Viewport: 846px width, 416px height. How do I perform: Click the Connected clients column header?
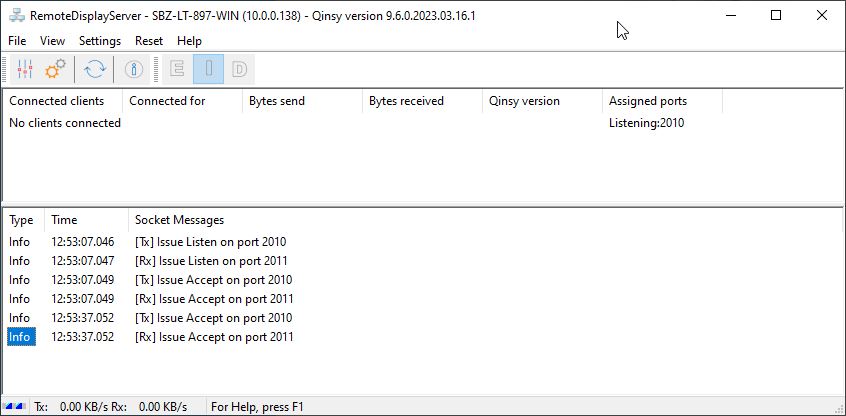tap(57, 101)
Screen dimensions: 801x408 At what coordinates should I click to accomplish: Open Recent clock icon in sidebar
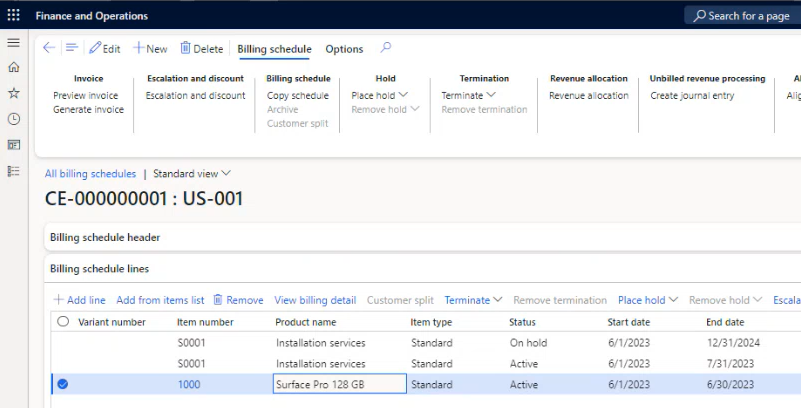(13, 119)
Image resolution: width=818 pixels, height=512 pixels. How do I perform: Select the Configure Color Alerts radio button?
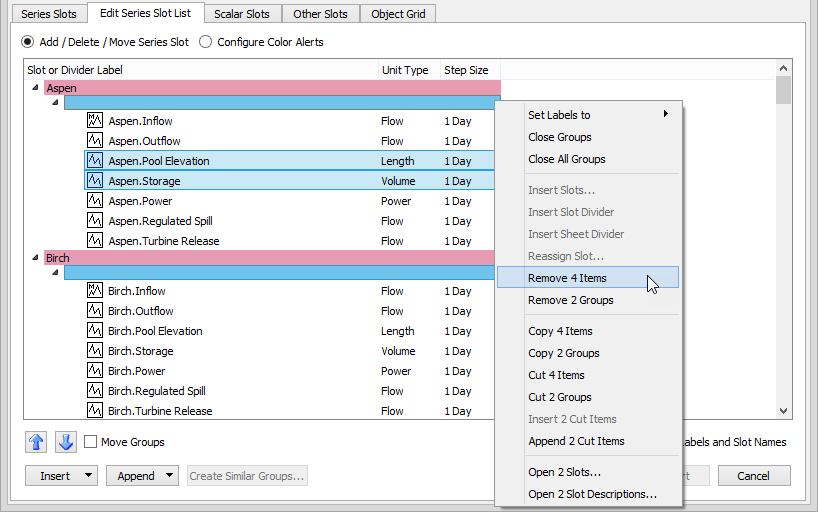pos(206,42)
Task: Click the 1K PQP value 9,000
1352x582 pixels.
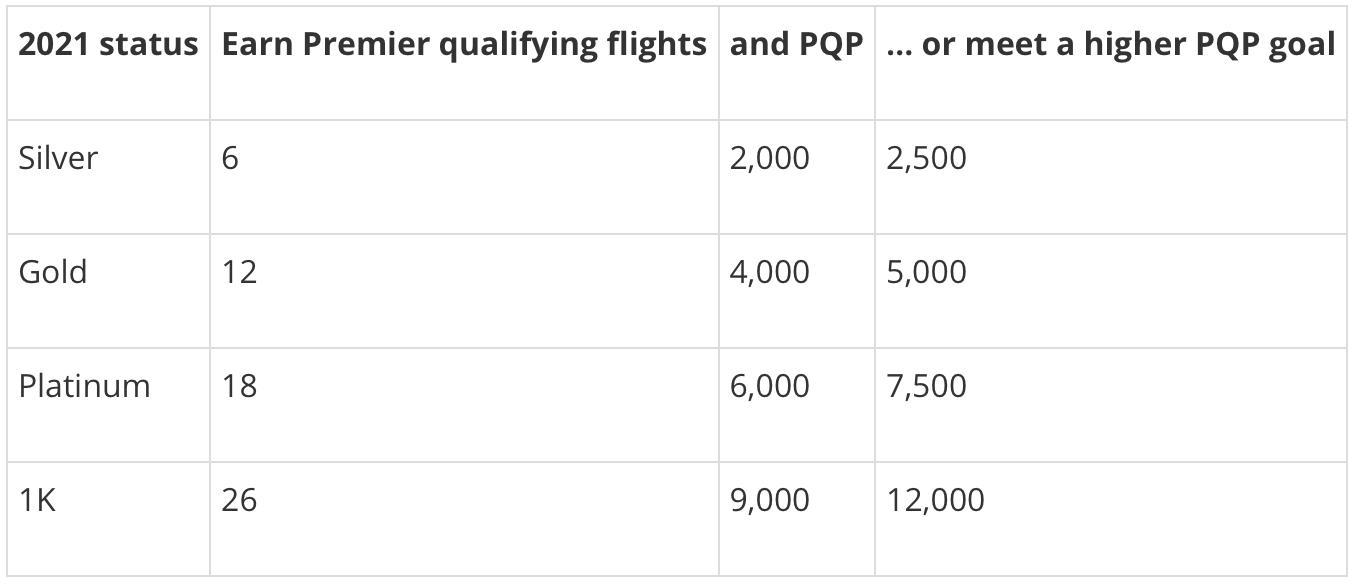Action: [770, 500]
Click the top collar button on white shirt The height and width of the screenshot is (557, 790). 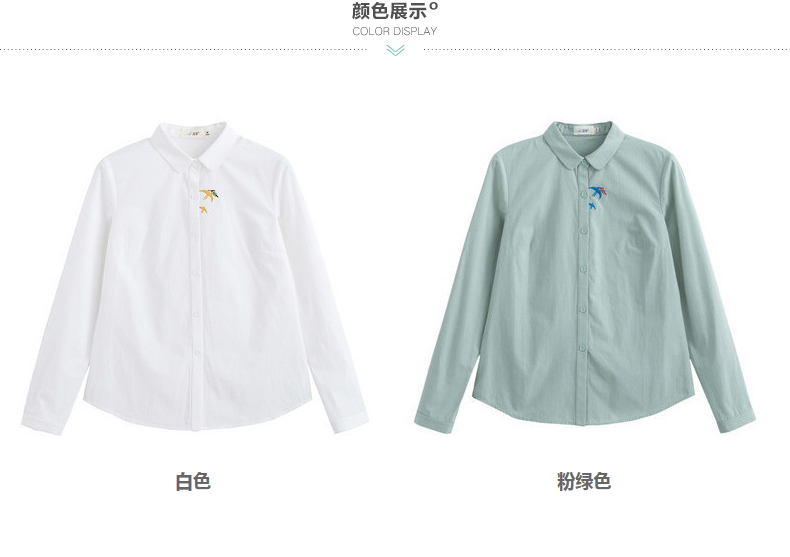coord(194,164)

______________________________

WORK REQUEST -> The answer should contain nothing but the lines from the top of the data above through the line containing "Task: Click the 1K PQP value 9,000", copied exactly, with no images.

SOLUTION TO THE EXERCISE ->
Viewport: 846px width, 416px height. How do I perform: Click the Connected clients column header?
tap(57, 101)
Screen dimensions: 801x408 At what coordinates should I click to accomplish: Open Recent clock icon in sidebar
(13, 119)
Image resolution: width=818 pixels, height=512 pixels. How do I perform: Select the Configure Color Alerts radio button?
pos(206,42)
Task: Click the 1K PQP value 9,000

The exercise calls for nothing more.